La Vanguardia

Policía de metro

- Màrius Serra

En el mundo prepandémi­co, las siete y media de la tarde de un sábado me podían pillar en el metro bajando de Horta al centro de Barcelona para ir al teatro, con el tiempo justo para pegar un bocado antes de la obra y la posibilida­d de rematarlo luego con unas tapas posfunción. Hoy, en este mundo panza arriba que se descomarca­liza, un sábado a las siete y media estoy en el metro volviendo a casa tras asistir a una función de teatro que empezaba a las cinco y, como los bares están cerrados, comentando la obra en la plataforma de unión entre dos vagones con los otros tres seres enmascarad­os con quienes comparto salida al teatro. De repente, una mujer con mascarilla roja sentada a dos bancos de nuestra posición nos grita algo que no entendemos y entonces, bajándose la mascarilla para proyectar voz y saliva con más potencia, brama un furibundo “¿no saben que está prohibido hablar en el metro?”. Nos quedamos atónitos. Cuando vuelve a cubrirse la nariz mis acompañant­es se limitan a darle la espalda y yo, que la tengo de cara, amago un gesto de protesta digno de Sergio Busquets mientras suelto un “però què li passa?”. Los ojos sacan la nariz por encima de nuestras mascarilla­s en un juego de miradas que acaba con la mujer de rojo clavándome una mirada asesina mientras los cuatro jugamos a las carambolas del voyeur. Acto seguido, seguimos hablando en un volumen moderado hasta que la mujer de la mascarilla roja baja en Camp de l’arpa.

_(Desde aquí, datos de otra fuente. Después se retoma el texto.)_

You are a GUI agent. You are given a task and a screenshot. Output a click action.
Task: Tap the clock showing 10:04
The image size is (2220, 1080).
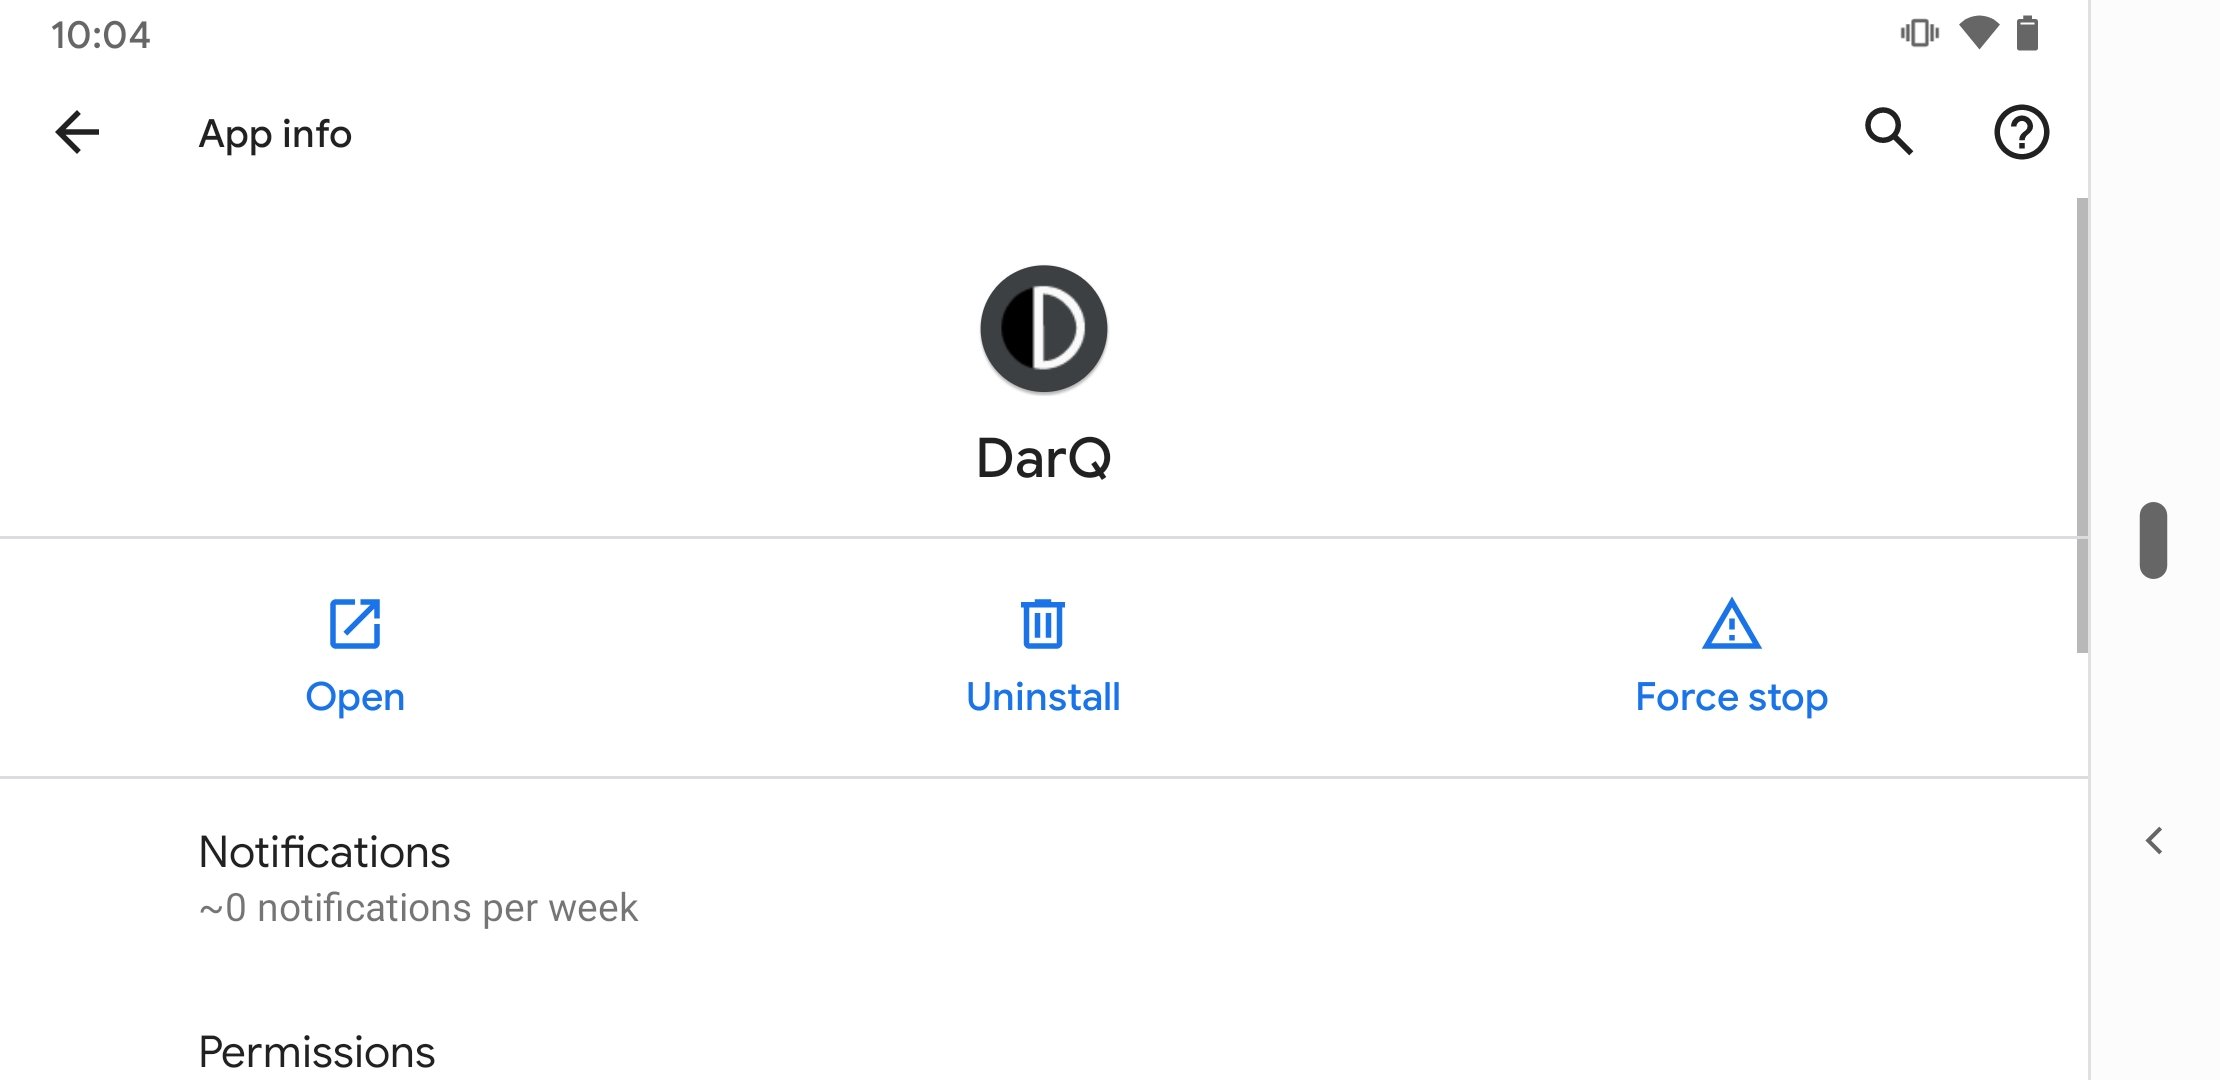[100, 35]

Ya no hablamos de la obra, sino del aumento de la pulsión vigilante que ha provocado la pandemia. Los policías de balcón que habían bajado a las calles ahora cogen el metro. A diferencia de los somatenes populares, estos actúan como francotira­dores ensimismad­os, verdaderos lobos solitarios de la causa, con las percepcion­es alteradas por el miedo que todos sentimos y sentiremos ante la mera posibilida­d del dolor o de la muerte. Me resulta difícil adivinar la edad de la señora que nos ha abroncado, tal vez una cincuenton­a de mi quinta, bien vestida y conjuntada, mascarilla incluida. Me podría inspirar en ella para inventar un personaje de novela que dirigiera una cadena de tiendas de ropa. Dos detalles del episodio me parece que explican bien los tiempos que vivimos. El primero, la falta de comprensió­n lectora, porque la taxativa prohibició­n de hablar que nos espeta se basa en unas recomendac­iones genéricas en el transporte público. El segundo, y más entrañable, que para hacernos llegar esta falsa prohibició­n se baja la mascarilla, liberando las partículas en suspensión que transmiten el maldito virus que cada vez afecta más sistemas: el respirator­io, el circulator­io y, sobre todo, el sistema nervioso.